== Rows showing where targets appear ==
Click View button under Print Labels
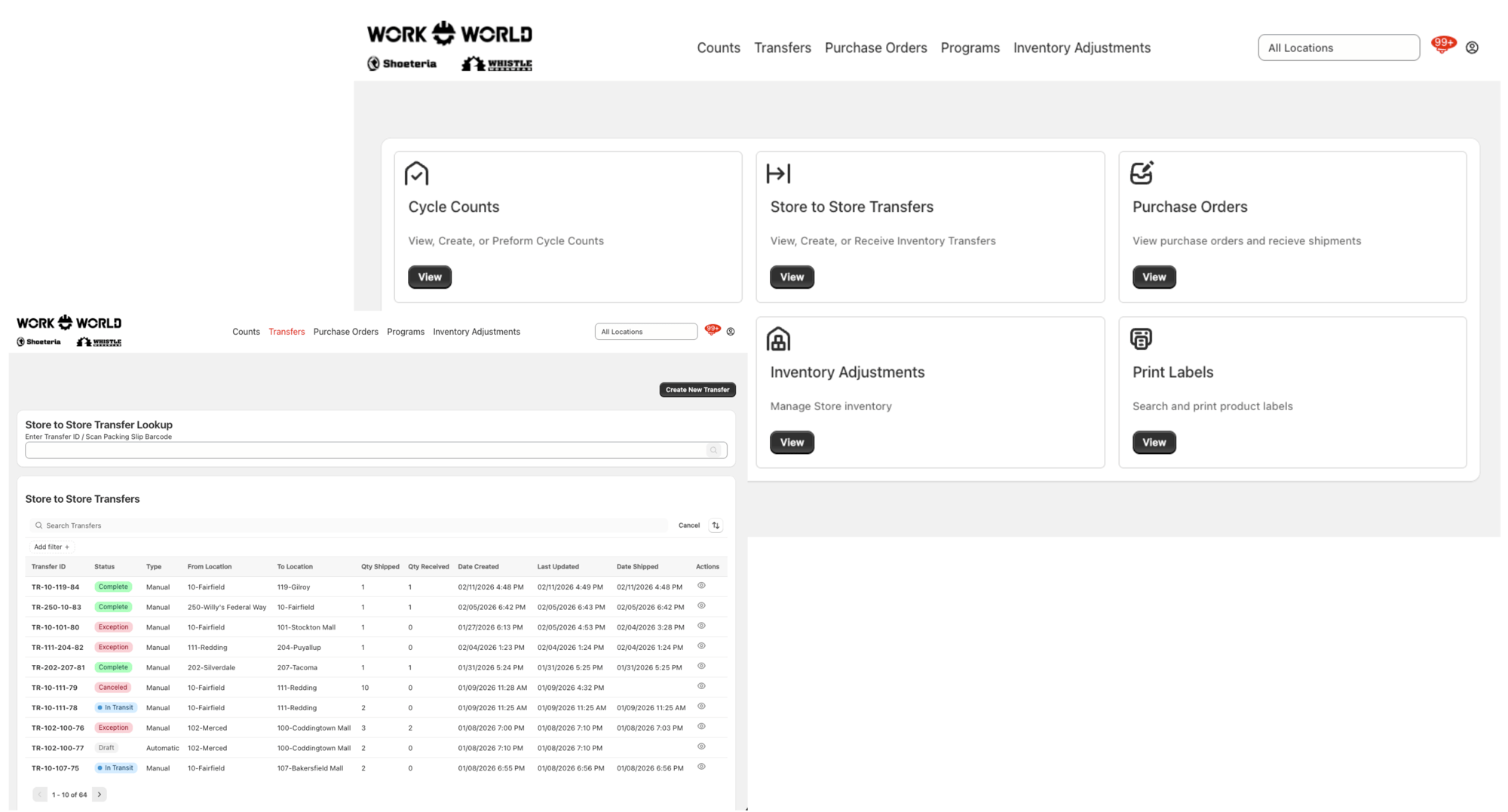The width and height of the screenshot is (1508, 812). tap(1154, 443)
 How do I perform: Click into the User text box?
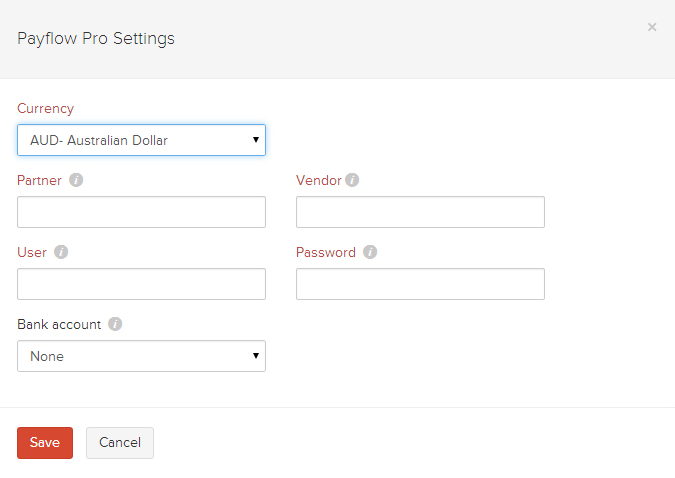(141, 284)
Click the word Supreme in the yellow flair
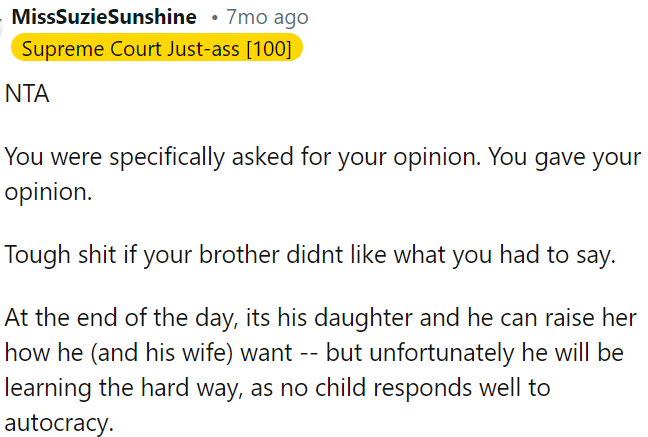Image resolution: width=648 pixels, height=437 pixels. click(61, 48)
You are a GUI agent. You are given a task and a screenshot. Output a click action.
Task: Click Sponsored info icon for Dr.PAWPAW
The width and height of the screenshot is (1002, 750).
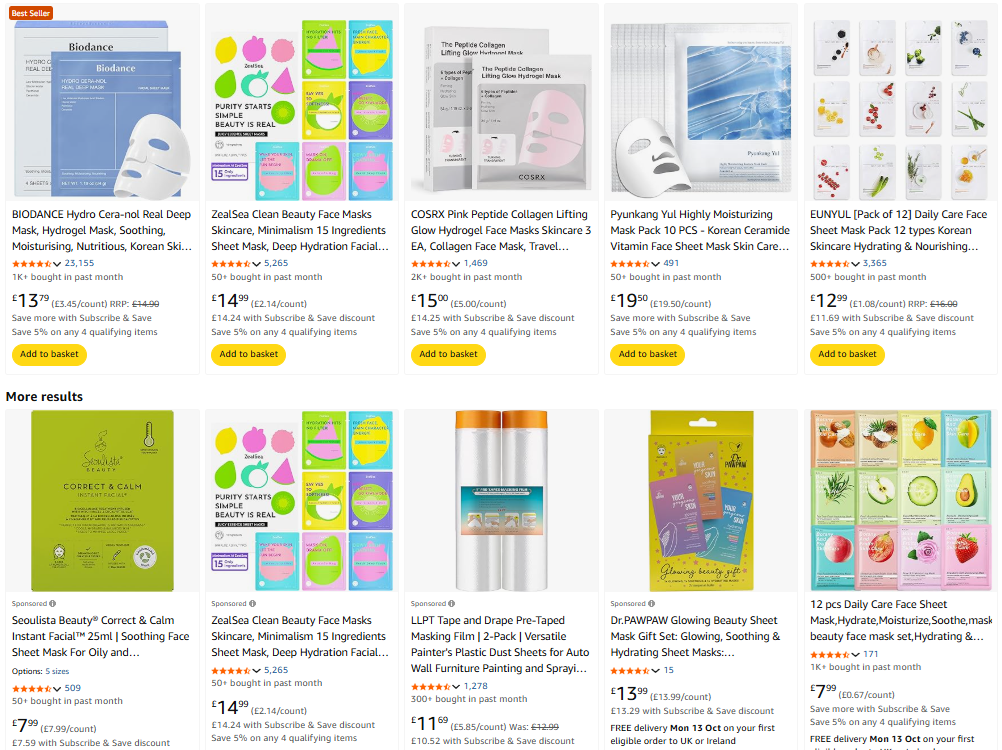651,604
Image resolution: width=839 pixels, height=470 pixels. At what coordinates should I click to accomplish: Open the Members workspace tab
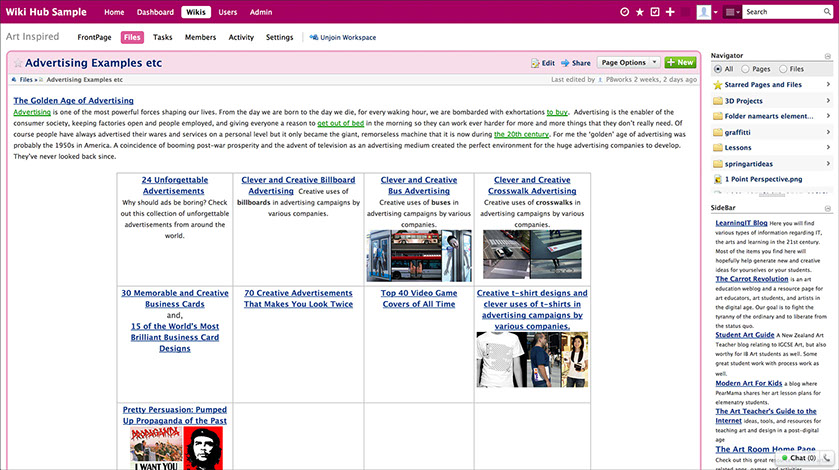point(200,37)
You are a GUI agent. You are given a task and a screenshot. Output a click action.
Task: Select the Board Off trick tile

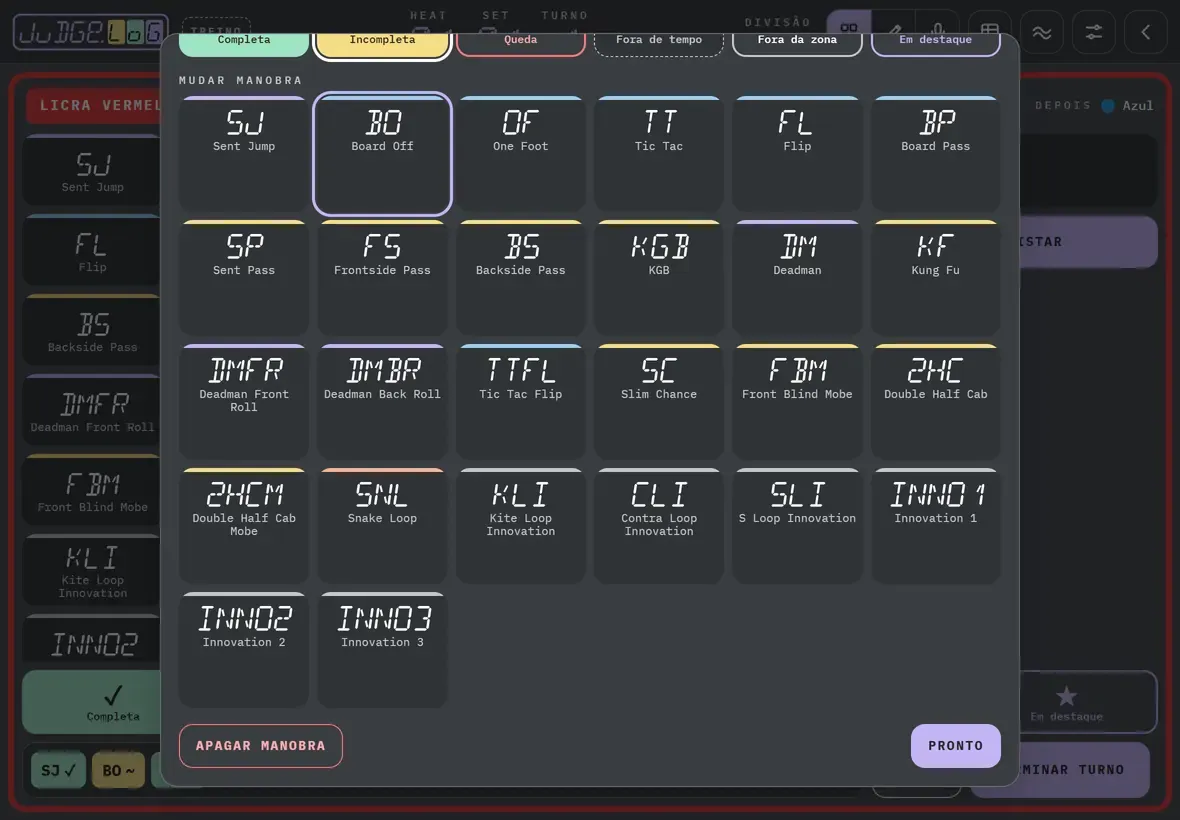tap(382, 154)
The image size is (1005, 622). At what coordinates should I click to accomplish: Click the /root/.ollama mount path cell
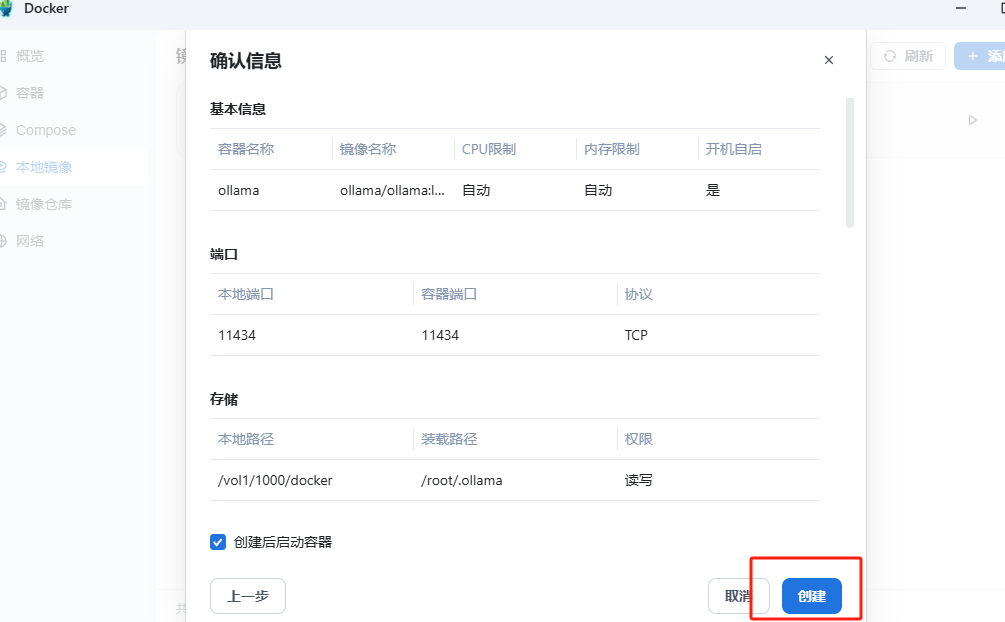point(462,480)
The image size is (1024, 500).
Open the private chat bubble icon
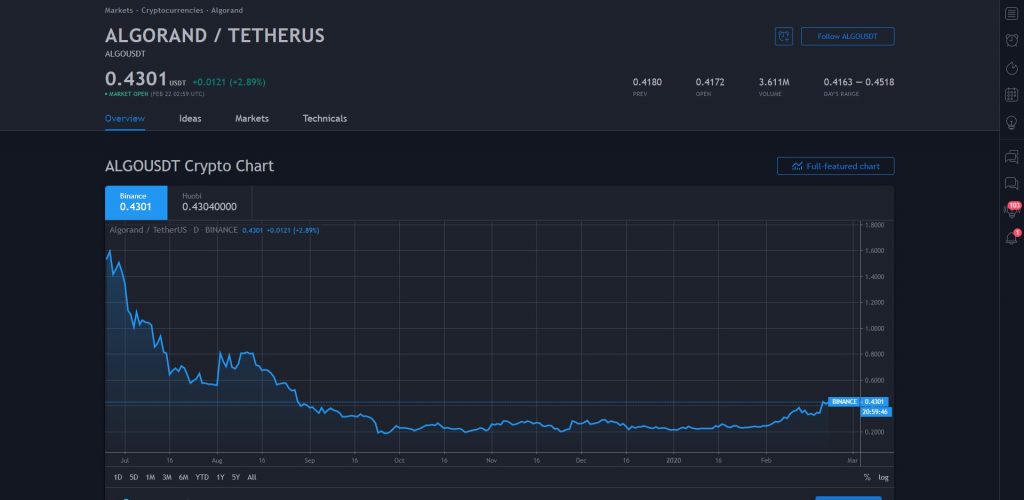pyautogui.click(x=1011, y=183)
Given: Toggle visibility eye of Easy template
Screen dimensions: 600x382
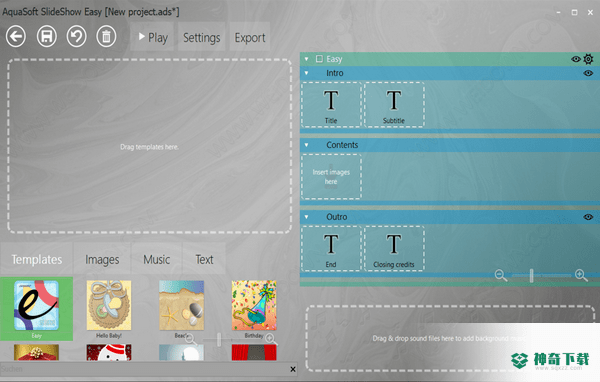Looking at the screenshot, I should 576,59.
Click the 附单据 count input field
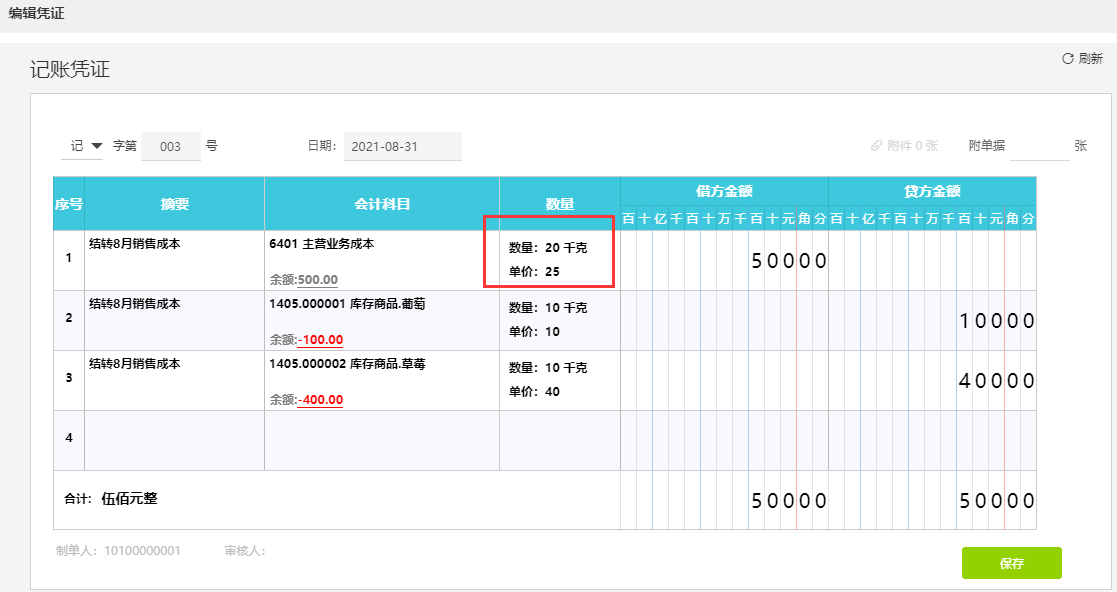This screenshot has width=1117, height=592. (1039, 147)
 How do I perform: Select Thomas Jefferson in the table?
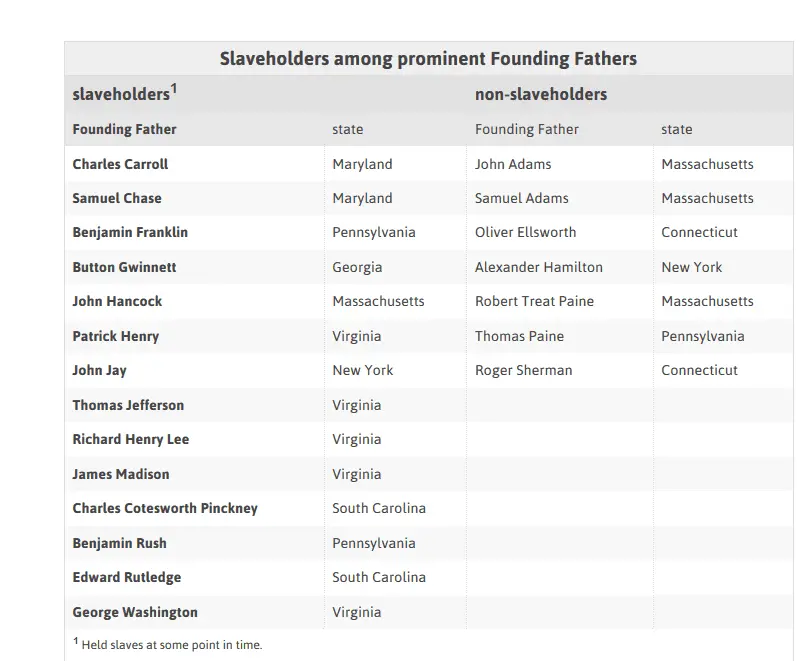128,405
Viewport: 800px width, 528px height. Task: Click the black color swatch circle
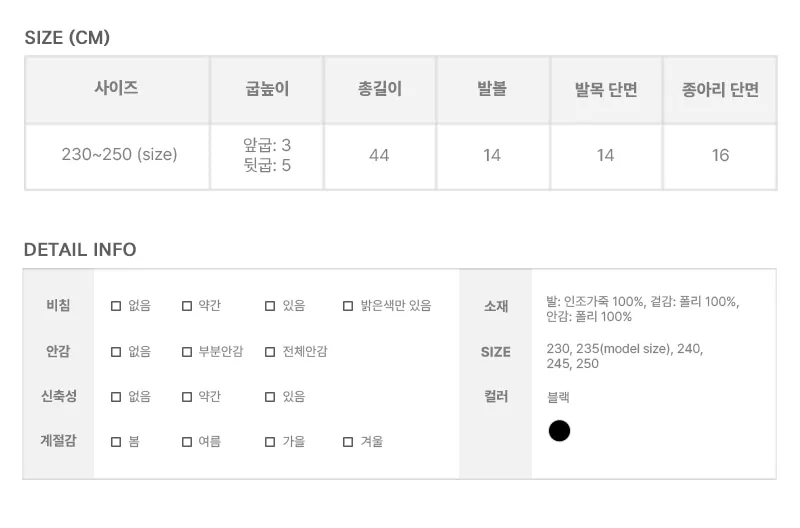click(x=559, y=431)
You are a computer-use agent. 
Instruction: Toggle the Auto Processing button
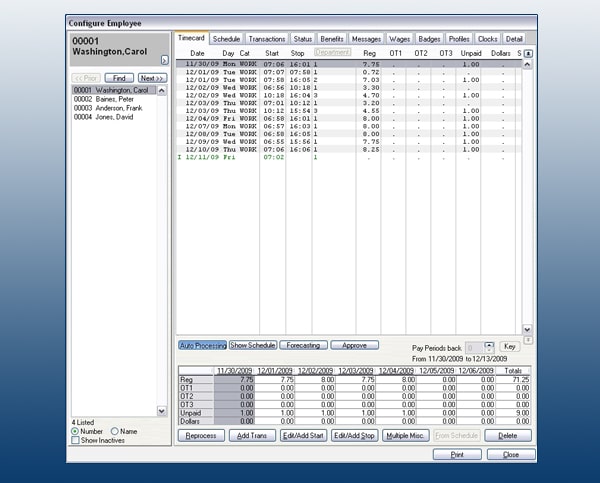(x=202, y=345)
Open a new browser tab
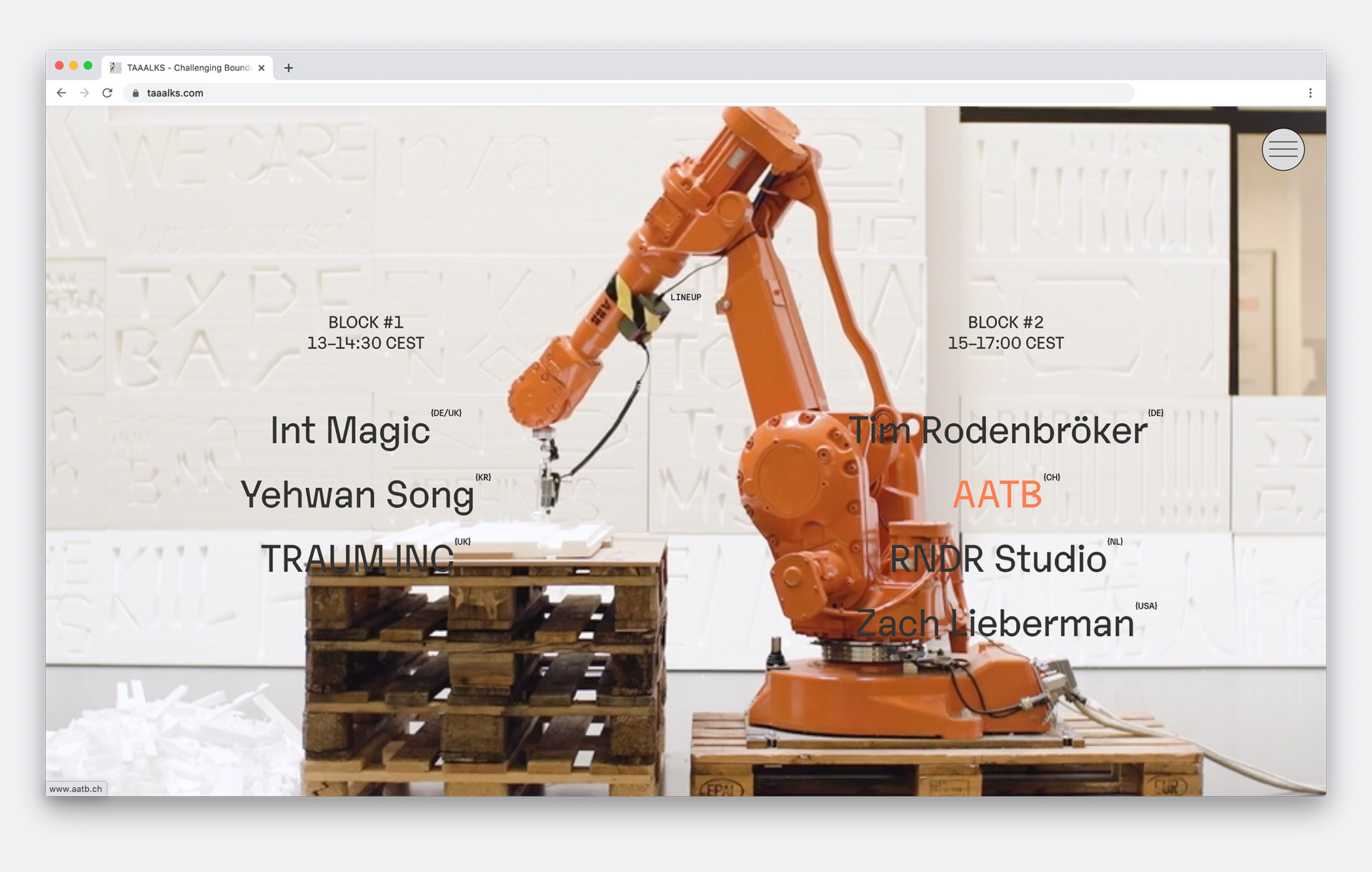 (289, 68)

== Exercise aim ==
Please pull out the records from the start through the line that contains "point(200,37)", both ends included, and copy those lines word for word. Leave the pictures out of your answer.

== Finished exercise ==
Click View button under Print Labels
The width and height of the screenshot is (1508, 812). tap(1154, 443)
 How do I perform: Click into the User text box?
(141, 284)
Click the word Supreme in the yellow flair
Image resolution: width=648 pixels, height=437 pixels. click(61, 48)
You are a GUI agent. You are given a task and a screenshot. Output a click action.
Task: Click Sponsored info icon for Dr.PAWPAW
The width and height of the screenshot is (1002, 750).
651,604
Image resolution: width=839 pixels, height=470 pixels. At what coordinates should I click to accomplish: Open the Members workspace tab
point(200,37)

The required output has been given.